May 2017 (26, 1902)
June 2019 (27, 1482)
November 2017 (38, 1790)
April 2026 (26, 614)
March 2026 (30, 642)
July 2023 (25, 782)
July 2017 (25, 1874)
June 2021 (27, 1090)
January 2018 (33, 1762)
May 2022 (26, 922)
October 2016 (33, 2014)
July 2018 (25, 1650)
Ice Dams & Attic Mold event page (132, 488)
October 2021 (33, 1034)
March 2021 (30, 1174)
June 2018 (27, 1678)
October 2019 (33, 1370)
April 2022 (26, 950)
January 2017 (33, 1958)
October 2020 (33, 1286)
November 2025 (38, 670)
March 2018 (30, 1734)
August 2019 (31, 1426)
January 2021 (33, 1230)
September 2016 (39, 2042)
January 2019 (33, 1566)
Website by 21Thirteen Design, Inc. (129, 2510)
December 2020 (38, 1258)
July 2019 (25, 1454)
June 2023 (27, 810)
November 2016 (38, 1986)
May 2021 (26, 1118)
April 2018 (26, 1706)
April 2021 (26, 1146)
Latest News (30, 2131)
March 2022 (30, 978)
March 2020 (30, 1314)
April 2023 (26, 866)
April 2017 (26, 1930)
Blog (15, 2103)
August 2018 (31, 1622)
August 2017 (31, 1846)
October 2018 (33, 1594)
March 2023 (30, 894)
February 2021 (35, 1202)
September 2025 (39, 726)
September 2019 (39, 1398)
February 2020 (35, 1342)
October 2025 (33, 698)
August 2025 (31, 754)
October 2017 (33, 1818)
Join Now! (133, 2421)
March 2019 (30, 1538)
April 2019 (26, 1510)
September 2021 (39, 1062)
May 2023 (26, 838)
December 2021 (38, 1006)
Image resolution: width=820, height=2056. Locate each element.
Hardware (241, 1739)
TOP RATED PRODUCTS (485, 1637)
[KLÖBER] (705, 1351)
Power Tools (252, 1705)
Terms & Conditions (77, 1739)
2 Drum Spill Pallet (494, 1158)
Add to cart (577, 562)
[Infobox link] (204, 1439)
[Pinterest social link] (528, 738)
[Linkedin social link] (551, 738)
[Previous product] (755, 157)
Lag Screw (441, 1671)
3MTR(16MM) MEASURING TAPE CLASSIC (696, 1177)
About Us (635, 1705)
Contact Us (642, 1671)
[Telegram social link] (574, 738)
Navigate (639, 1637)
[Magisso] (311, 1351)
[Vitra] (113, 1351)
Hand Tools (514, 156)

* WHAT IS BEING ASKED:
Among the entries above, find every line holding "link" and copy it.

* EXERCISE RESULT:
[Infobox link] (204, 1439)
[Pinterest social link] (528, 738)
[Linkedin social link] (551, 738)
[Telegram social link] (574, 738)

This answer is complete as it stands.